This chapter proceeds as follows. The second section explicates the foundational terminology regarding strategic decision making in a marketing context. The third section discusses strategic decision making in the era of Big Data, and introduces the challenge that is imposed by the copious amount of information available in the decision-making environment on managerial attention. The fourth section advances that technological advances can aid managerial decision making, and advances a taxonomy of four strategic managerial decision-making approaches found in an information-rich environment. The fifth section generates an organizing framework to structure thinking on innovation in information-rich environments. The sixth section identifies future research directions.

EXPLICATING THE MEANINGS OF STRATEGY, MARKETING STRATEGY, AND STRATEGIC DECISION MAKING

It is necessary to begin with an overview of some basic terminology to establish the foundation for the ensuing discussion. The terms that require elaboration include: strategy, marketing strategy, and strategic decision making. Each is addressed in turn.
Strategy refers to “a central, integrated, externally oriented concept of how the business will achieve its objectives” (Hambrick & Frederickson, 2001, p. 52). This definition of strategy establishes the objectives that represent what the business wishes to achieve, and strategy represents the means that are available to reach the desired ends. Furthermore, it advances that strategy consists of five elements: arenas, differentiators, vehicles, staging, and economic logic.

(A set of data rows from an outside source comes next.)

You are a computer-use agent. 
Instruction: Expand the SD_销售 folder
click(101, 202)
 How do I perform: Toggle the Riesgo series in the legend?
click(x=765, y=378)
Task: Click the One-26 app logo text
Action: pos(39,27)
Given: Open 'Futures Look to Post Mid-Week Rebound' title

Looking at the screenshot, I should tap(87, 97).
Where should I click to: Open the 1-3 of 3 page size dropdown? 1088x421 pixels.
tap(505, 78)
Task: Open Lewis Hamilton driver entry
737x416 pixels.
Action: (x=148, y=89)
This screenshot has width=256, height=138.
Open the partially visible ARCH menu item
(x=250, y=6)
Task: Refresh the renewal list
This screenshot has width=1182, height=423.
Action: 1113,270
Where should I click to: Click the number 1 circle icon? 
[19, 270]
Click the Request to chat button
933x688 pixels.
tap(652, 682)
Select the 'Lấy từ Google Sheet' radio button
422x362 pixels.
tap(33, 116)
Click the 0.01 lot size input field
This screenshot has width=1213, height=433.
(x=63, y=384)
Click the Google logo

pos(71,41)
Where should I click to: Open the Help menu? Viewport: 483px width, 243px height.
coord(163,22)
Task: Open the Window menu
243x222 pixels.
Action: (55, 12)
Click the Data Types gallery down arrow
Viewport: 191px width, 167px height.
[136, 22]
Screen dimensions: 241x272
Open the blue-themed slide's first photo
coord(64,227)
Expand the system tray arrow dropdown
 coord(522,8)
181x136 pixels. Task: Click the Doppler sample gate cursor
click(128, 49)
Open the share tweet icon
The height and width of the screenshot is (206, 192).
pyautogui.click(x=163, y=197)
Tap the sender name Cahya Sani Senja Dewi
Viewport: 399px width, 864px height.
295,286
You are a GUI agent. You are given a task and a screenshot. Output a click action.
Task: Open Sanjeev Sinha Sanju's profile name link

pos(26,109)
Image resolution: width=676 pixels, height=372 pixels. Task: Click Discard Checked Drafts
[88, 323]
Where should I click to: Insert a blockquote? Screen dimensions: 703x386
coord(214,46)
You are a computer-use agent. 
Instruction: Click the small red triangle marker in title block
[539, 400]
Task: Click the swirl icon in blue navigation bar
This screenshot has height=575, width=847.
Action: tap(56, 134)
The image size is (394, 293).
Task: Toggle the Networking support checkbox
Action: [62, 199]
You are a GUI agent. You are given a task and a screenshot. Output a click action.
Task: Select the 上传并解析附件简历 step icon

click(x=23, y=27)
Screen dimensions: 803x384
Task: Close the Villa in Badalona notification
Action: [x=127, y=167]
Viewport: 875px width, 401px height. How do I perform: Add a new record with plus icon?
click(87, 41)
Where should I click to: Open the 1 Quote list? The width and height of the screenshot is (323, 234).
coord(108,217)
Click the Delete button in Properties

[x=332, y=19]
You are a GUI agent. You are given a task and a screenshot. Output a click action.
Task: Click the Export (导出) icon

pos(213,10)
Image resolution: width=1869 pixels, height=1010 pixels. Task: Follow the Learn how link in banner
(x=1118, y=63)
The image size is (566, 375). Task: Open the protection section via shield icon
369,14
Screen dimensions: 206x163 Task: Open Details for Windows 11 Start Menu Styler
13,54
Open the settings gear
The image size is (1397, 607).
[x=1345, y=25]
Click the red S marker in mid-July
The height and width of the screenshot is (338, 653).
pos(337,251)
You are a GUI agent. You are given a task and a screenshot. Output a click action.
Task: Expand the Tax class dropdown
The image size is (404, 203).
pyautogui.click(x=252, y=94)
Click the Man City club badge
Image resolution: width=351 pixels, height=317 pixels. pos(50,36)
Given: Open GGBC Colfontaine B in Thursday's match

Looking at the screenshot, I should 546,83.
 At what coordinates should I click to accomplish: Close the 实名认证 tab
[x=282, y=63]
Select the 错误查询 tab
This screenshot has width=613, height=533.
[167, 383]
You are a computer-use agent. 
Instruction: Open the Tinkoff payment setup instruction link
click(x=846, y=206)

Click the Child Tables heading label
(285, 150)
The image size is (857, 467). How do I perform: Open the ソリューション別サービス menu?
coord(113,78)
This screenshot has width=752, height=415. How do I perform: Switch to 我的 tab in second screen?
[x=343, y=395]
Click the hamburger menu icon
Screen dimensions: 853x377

  1. Arenas equate to the domain(s) in which the business intends to be active. At a broad level, this entails determining which market segments to pursue and the product categories to offer to the respective segments. The reason is that “who is the customer?” is the crucial question in defining the purpose of the business (Drucker, 1973), and whether to pursue current and/or new customers is critical to marketing (Varadarajan, 2010). In acquisition decisions, firms often obtain other ventures that are complementary in nature to better serve their existing customer base (e.g., the goods-dominant retailer Best Buy acquiring the Geek Squad service team).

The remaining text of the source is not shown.